Uncontrolled bleeding of the mouth and/or gums is a serious issue. To slow or stop bleeding, we recommend the use of either sterile gauze or a tea bag. Biting down on a moistened tea bag will often stop bleeding when a sterile gauze is ineffective.

Most toothaches can wait for treatment and do not require emergency care. If you experience one or more of the following - you may need emergency care:
  • Severe, persistent pain
  • Swelling
  • Bumps on gums
  • High fever
Pain Relief
The following may be used to alleviate pain:
    Warm Salt Water
    Dissolve 1/2 teaspoon of salt with 8 ounces of warm water. Swish the mixture in your mouth and spit out - DO NOT SWALLOW!
    Floss or toothpick
    Food particles, popcorn kernels, and even floss stuck between teeth can cause discomfort. You can often remove these irritants on your own with floss or a toothpick.
    Ice pack / Cold Compress
    Like many types of muscular pain and injuries, an ice pack or ice wrapped in a cloth applied intermittantly to the area (15 minutes on / 15 minutes off) can relieve pain and swelling.
    Heating Pad / Warm Compress
    Some types of tooth pain intensify with cold. In those cases, instead of ice - try using a heating pad to decrease the pain.
    OTC Pain Medication
    Tooth pain can normally be controlled with the same over the counter pain reliever that you would normally use when you have a headache, such as ibuprofen or acetaminophen. If you choose aspirin, swallow the tablet. Placing it directly on the tooth or gum is a folk remedy that can cause damage to the inside of your mouth.
Re-Cement Crown
Having a crown come off of your tooth can be less frustrating when you are able to temporarily fix the situation yourself. You may be on vacation, can't get immediate time off from work, or can't be worked into the schedule immediately. We typically recommend that you attempt to temporarily recement the tooth yourself to avoid shifting of your teeth and to protect the remaining tooth structure from damage or sensitivity.
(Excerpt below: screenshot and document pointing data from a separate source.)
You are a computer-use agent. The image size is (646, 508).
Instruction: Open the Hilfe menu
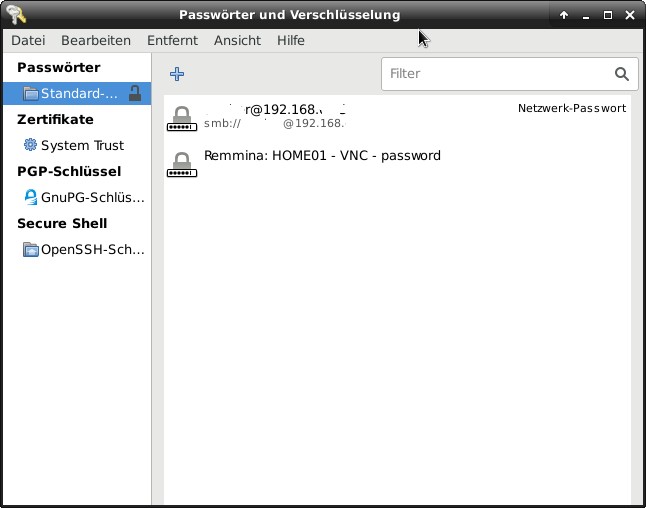[x=291, y=41]
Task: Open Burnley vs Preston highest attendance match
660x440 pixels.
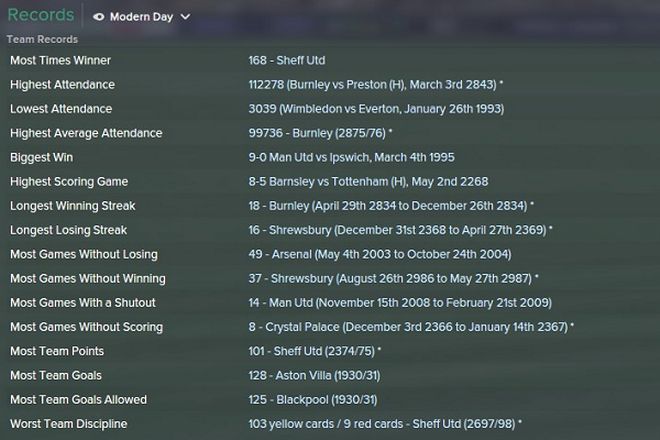Action: [375, 85]
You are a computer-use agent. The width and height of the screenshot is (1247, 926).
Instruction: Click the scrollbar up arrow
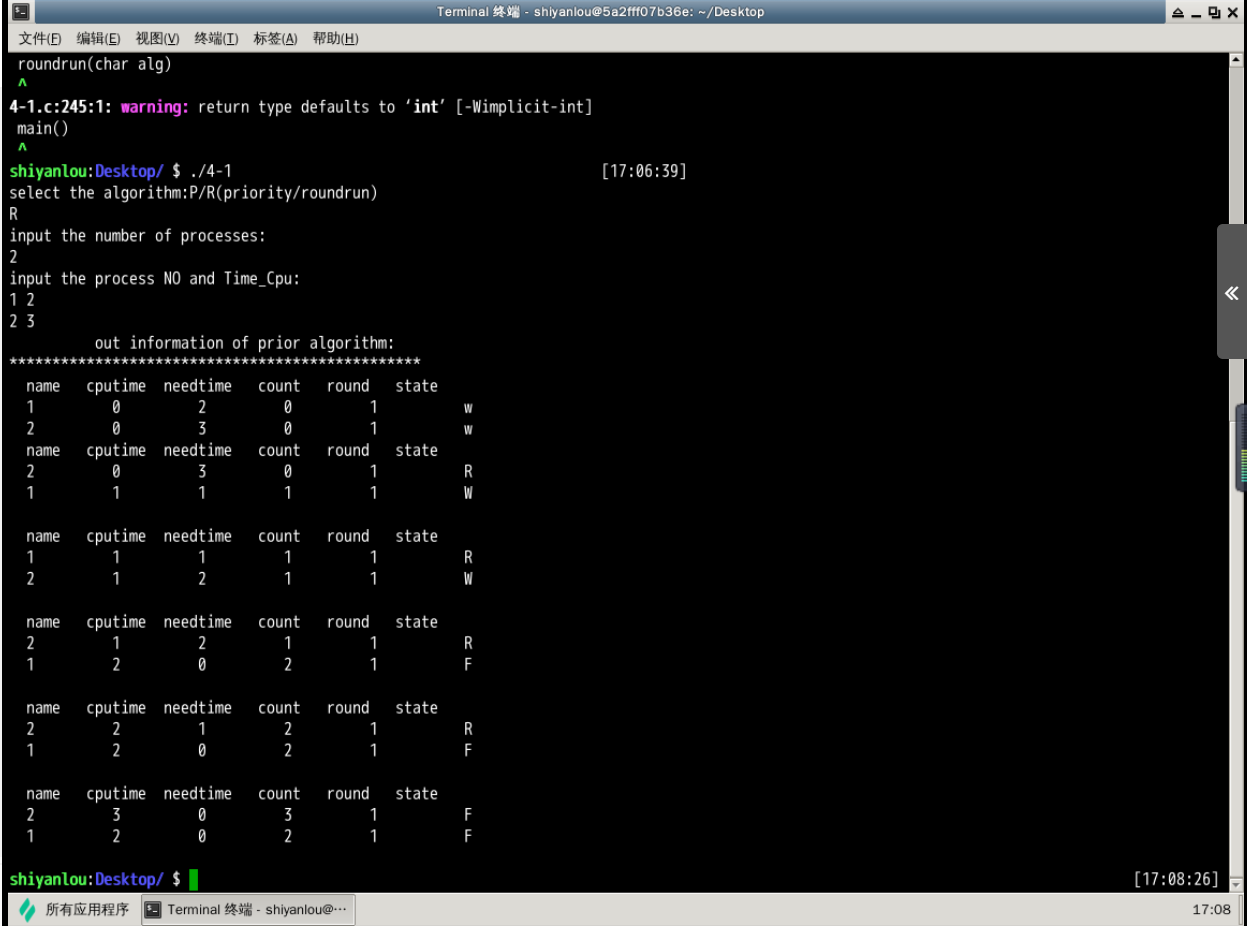point(1237,61)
You can purchase one of several temporary crown products from your local pharmacy or you can simply mix a paste of flour and water for a quick fix. Whatever you do - DO NOT USE SUPERGLUE or any other permanent adhesive!
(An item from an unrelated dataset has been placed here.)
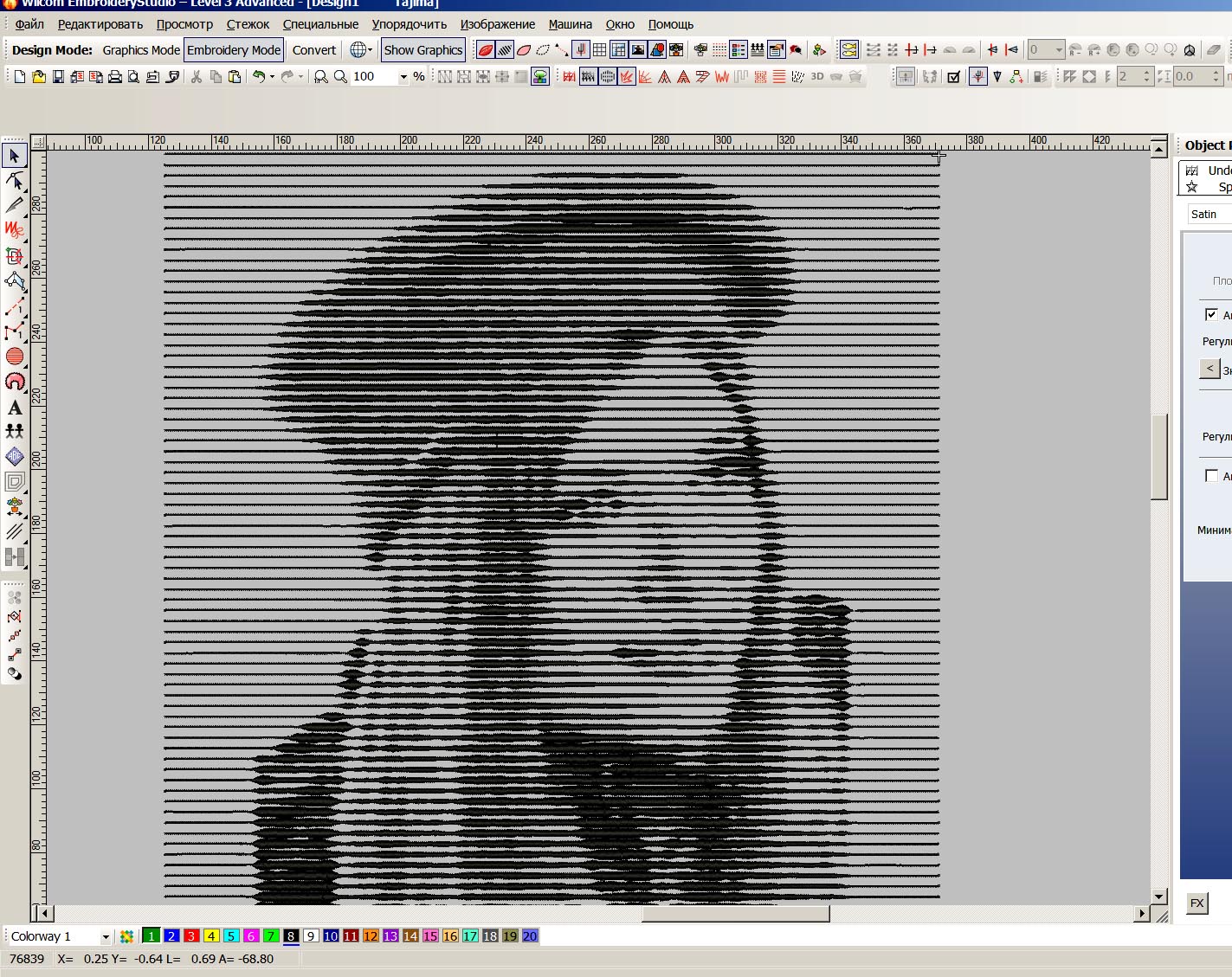Open the existing design folder icon
The image size is (1232, 977).
[x=39, y=77]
  • Inspect the inside of the crown and the remaining tooth structure (if possible). It is normal to see a small amount of old glue/cement inside the crown. The inside of the crown should resemble a cap that fits over the tooth structure (like a minature tooth). If there appears to be tooth structure inside the crown and not simply a coating of cement or if there does not appear to be any tooth structure remaining, it is likely that the crown will not stay on the tooth and you would risk losing or swallowing the crown. Do not try to replace the crown and call our office to schedule an appointment as soon as possible.
  • Before recementing the crown, test to see if the crown fits back on the tooth. If it sits unevenly, old glue or cement may be on either the tooth structure or the inside of the crown.
  • Clean out the inside of the crown, removing any old glue/cement is stuck inside the crown in order to allow it to attach firmly.
  • Make sure the tooth is clean and dry. If possible, blow it dry. Moisture can prevent a strong adhesive bond.
  • If possible, for best results, recement the tooth at time when you will not be eating or talking. If you don't grind your teeth at night, just prior to bedtime can be a good time to recement the crown.

Call our office before attempting to recement your crown to make sure that it is appropriate. Read and follow any instructions for any temporary cement product. A higher risk of swallowing or aspirating (breathing in) a crown is associated with back and upper teeth since they are less likely to stay cemented properly. If you have any questions or concerns about re-cementing your crown, call our office to discuss other options.